立場が上がるほど努力は必要になる

最初は下っ端ほど努力しないといけないと思っていた。だけど今は、上に行けば行くほど努力しなくてはいけないと思っている。

自分が下っ端だった頃は、いろいろ周りが教えてくれたし、ミスをしても上の人が責任を取ってくれた。また自分がチームを引っ張るということをしなくても良かったので、模範となるような姿勢を見せる必要もなかった。

下っ端であっても、自分自身を成長させるための努力は必要だった。それをしなくて将来はないし、誰も認めてくれないから当たり前だ。しかし反対に考えれば、自分を成長させるための努力さえしていれば、おのずと結果が付いてきて、自然と評価されたのが、下っ端のころだったと思う。

しかし、上に立つ立場の人の努力は、自分のことだけを考えればいいわけではない。自分自身を成長させる努力は当たり前のこととして、さらに、チームを成長させるための努力、部下がこの人に付いていきたいと思わせるための努力なども必要になってくる。努力の影響範囲が、自分自身という個人から、チームに変わってくる。

例えば、自分より立場が上の人が、努力や成長の姿勢をまったく見せなかったらどう感じるだろうか。その影響を受けて、自分も何もしなくなるかもしれない。あるいは成長欲求が強い場合には、転職してしまうかもしれない。いずれにしろ、部下というのは、自分より立場が上の人に少なからず左右されるものだと思う。

上司と部下の関係とは少しずれるかもしれないが、中学生か高校生くらいの時、NBAの中継を見ていたら解説者が以下のようなことを言っていた記憶がある。
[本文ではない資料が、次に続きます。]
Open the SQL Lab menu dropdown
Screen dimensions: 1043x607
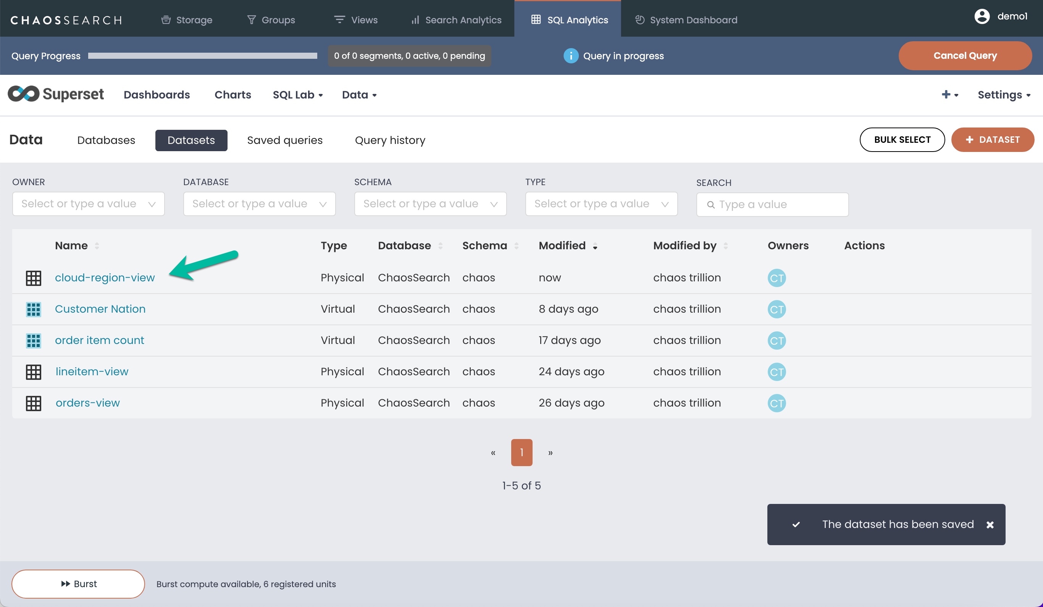[x=297, y=95]
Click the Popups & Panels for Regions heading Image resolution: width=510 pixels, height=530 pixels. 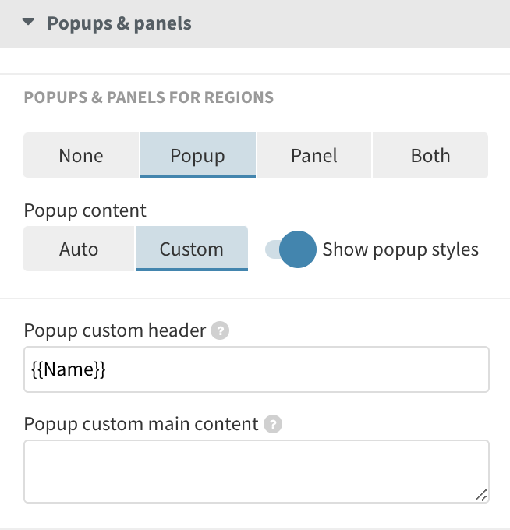click(x=149, y=97)
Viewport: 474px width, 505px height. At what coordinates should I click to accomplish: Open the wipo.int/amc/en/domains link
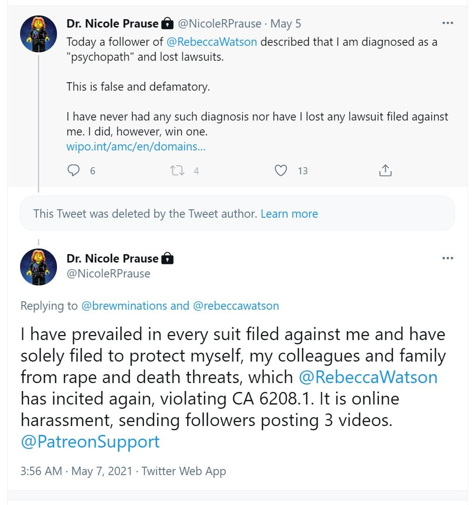(136, 147)
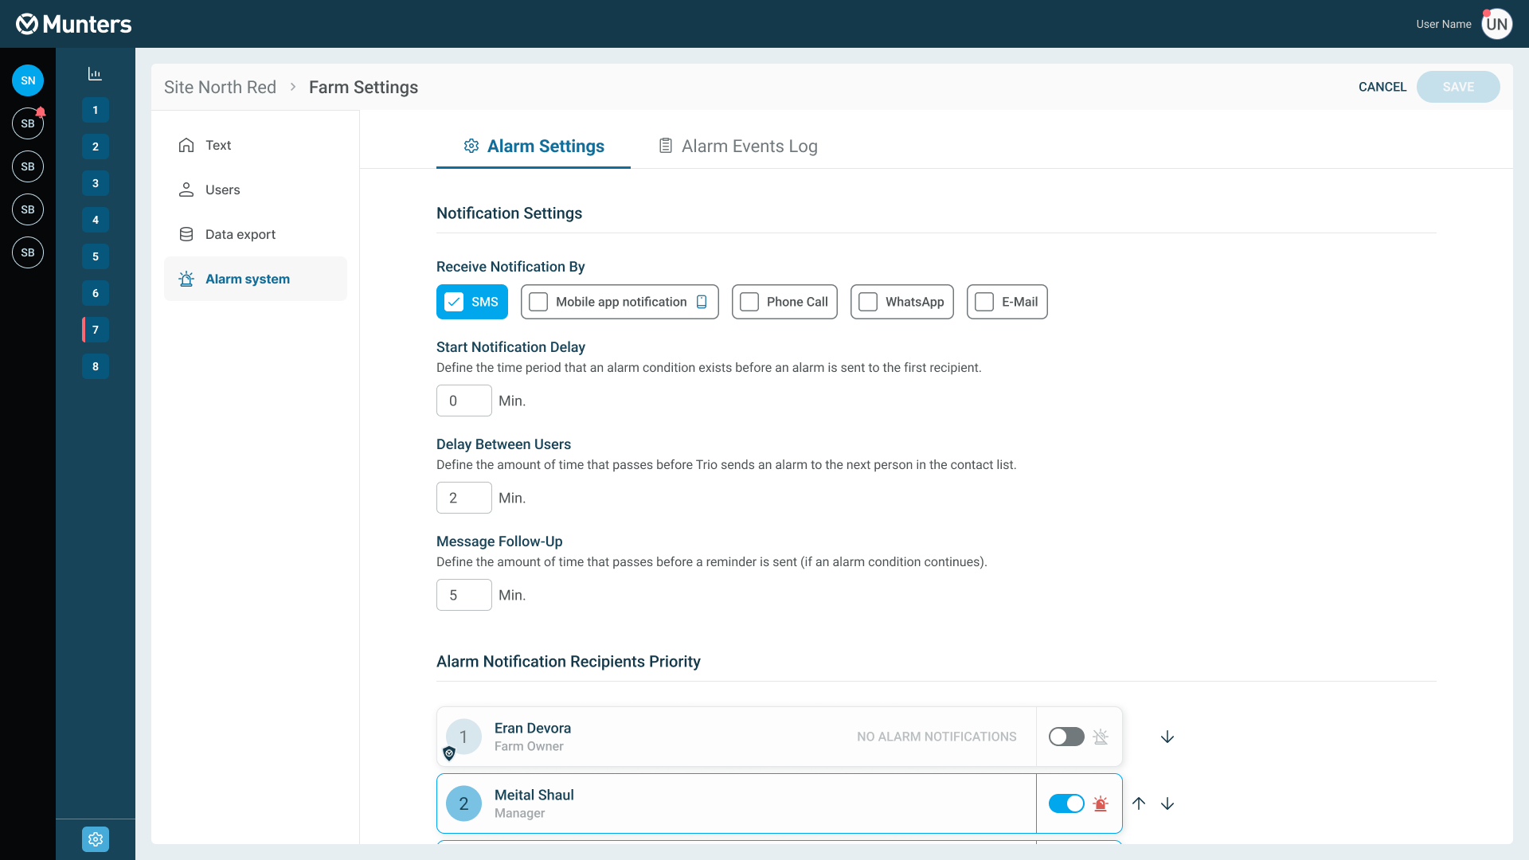Screen dimensions: 1529x860
Task: Select the SN site avatar
Action: point(28,80)
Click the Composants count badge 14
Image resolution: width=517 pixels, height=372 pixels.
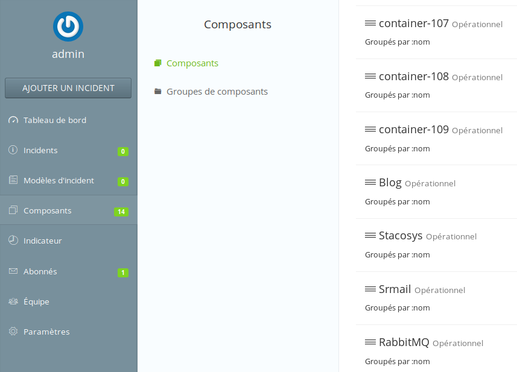121,212
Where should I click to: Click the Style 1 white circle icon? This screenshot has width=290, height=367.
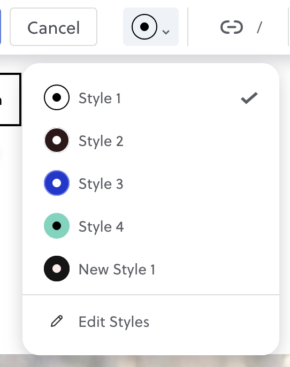[57, 97]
「マイク(マイケル・ジョーダン)が、床掃除をしているのにそれより下の君たちがなぜやらないのだ」

ここでいう床掃除というのは、這いずり回ってボールを追いかけることを指す。バスケットの神様が床を這いずり回ってボールを追いかけているのに、ジョーダンより下手な君たちがなぜ同じことをしないのか、という意味である。

2016年現在NBAのチーム数は全30チーム。各チームは15人で構成され、全体でも450人という限られた人しかプレイヤーとして活躍することができない。マイケル・ジョーダンが現役の時のチーム数は29チームで現在より1チーム少ない。この狭き門を潜り抜けて頂点に立った人は、経験者が億劫がるような地道な努力をし続け、誰よりも研究熱心で、誰よりも早く体育館に来ていたということだ。
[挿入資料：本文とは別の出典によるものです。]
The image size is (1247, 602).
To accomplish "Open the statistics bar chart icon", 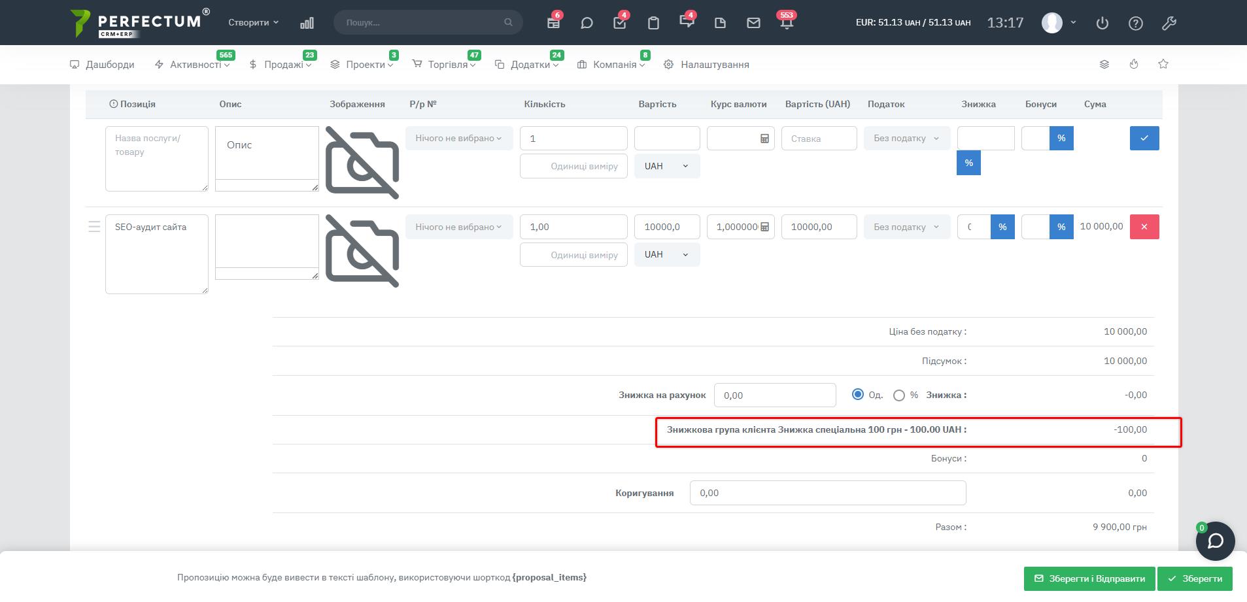I will click(x=307, y=23).
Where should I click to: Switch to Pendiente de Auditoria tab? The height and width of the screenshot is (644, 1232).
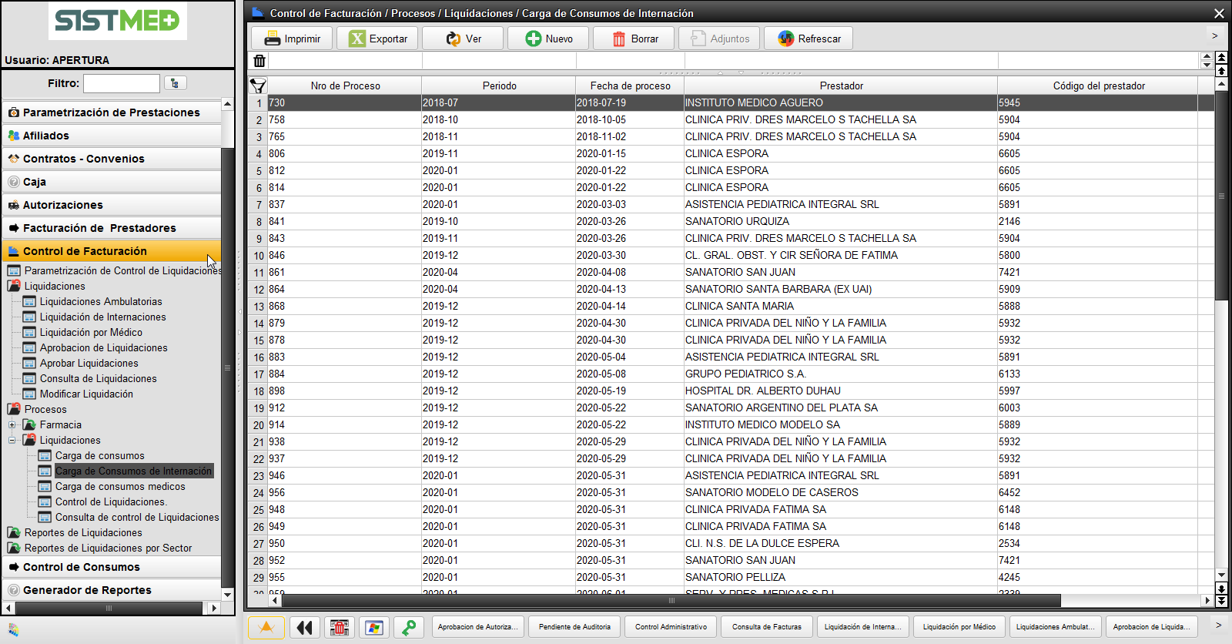574,627
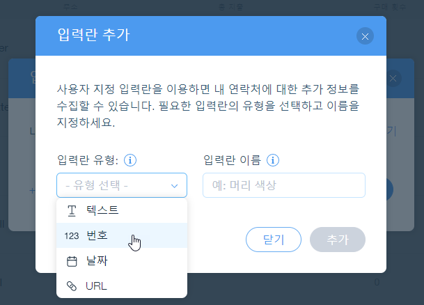Image resolution: width=424 pixels, height=305 pixels.
Task: Close the background dialog behind the popup
Action: (x=393, y=78)

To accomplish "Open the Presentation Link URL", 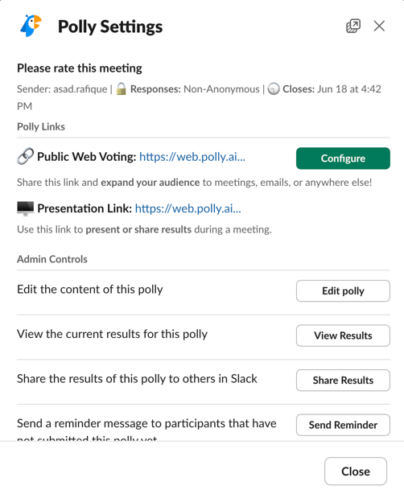I will click(x=188, y=208).
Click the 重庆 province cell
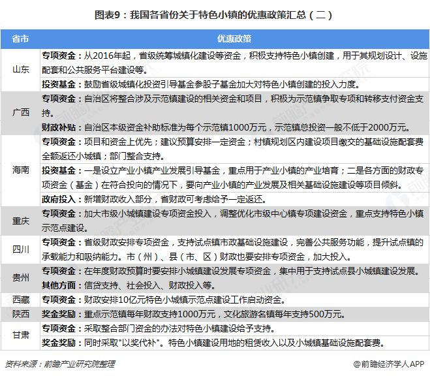 pyautogui.click(x=21, y=221)
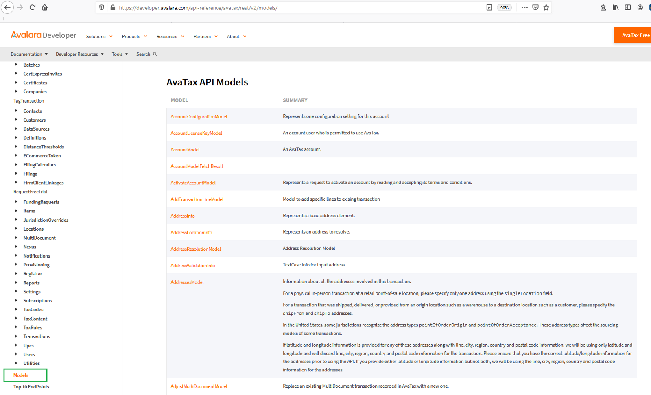Expand the Batches sidebar section arrow

point(16,65)
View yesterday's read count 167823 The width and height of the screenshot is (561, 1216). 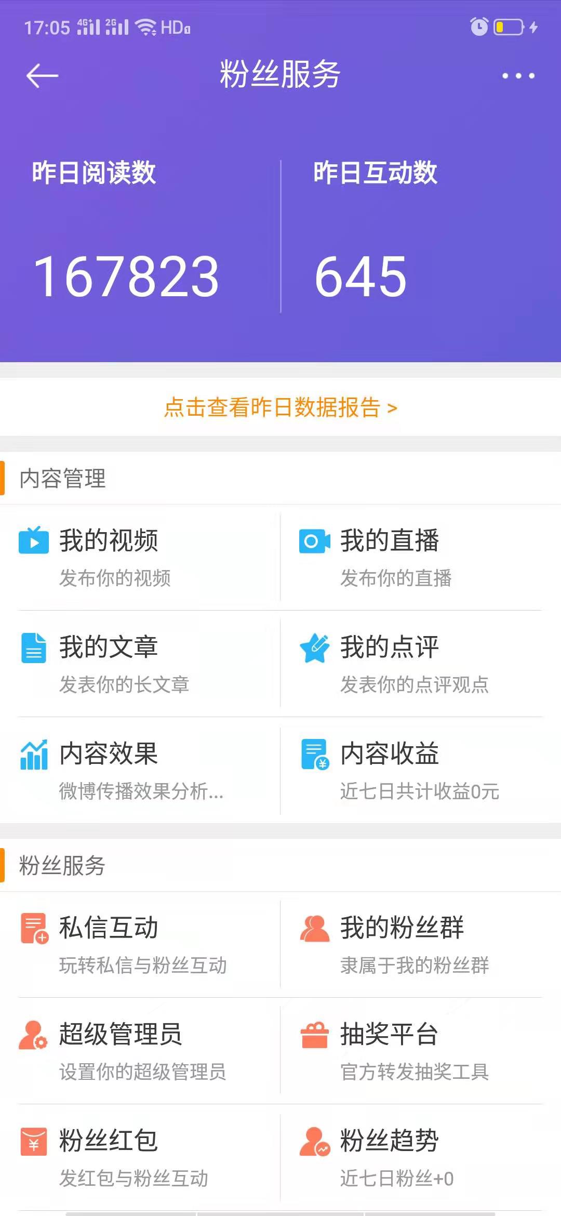pyautogui.click(x=126, y=277)
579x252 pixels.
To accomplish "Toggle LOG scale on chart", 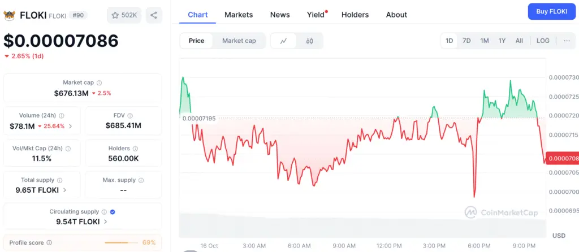I will pyautogui.click(x=543, y=41).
上の立場にいる人ほど、努力の質も量も上がっていくのだろう。一流と言われるような人は、一流の努力家でもあるのだろう。

上の立場に行けば楽になる、という考えは間違っている。上の立場になればなるほど努力が必要になる。そのことを再度自分自身に言い聞かせ、自分のため、チームのための努力をもっと意識して、日々行動していきたい。